RECORD EXTRACTS →
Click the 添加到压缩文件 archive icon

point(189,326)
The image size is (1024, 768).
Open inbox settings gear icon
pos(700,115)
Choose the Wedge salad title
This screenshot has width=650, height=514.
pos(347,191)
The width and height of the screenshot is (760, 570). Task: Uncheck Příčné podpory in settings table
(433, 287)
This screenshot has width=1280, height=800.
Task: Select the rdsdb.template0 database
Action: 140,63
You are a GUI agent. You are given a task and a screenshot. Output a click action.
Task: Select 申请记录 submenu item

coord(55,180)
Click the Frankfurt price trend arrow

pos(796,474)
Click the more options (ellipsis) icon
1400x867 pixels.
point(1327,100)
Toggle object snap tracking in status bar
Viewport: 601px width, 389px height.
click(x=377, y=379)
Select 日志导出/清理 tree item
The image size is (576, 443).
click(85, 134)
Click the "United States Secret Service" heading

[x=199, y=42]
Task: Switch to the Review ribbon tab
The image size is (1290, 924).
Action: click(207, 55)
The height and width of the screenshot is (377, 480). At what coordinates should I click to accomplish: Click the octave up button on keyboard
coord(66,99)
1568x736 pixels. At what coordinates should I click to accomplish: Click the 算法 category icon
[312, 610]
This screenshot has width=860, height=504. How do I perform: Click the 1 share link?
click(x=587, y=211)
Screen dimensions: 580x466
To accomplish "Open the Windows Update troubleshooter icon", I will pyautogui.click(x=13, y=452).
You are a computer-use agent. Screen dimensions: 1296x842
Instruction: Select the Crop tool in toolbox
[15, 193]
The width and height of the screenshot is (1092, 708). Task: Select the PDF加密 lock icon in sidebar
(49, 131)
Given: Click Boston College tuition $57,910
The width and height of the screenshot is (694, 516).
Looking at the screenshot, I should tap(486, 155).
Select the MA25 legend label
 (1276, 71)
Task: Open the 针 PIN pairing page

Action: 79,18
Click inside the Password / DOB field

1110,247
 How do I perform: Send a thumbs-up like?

ACTION ITEM →
Check each line above for the string "dimensions" and copy the ones that have it.

RESPONSE TO THE TASK →
Screen dimensions: 580x466
You are a computer-use agent. Screen dimensions: 1296x842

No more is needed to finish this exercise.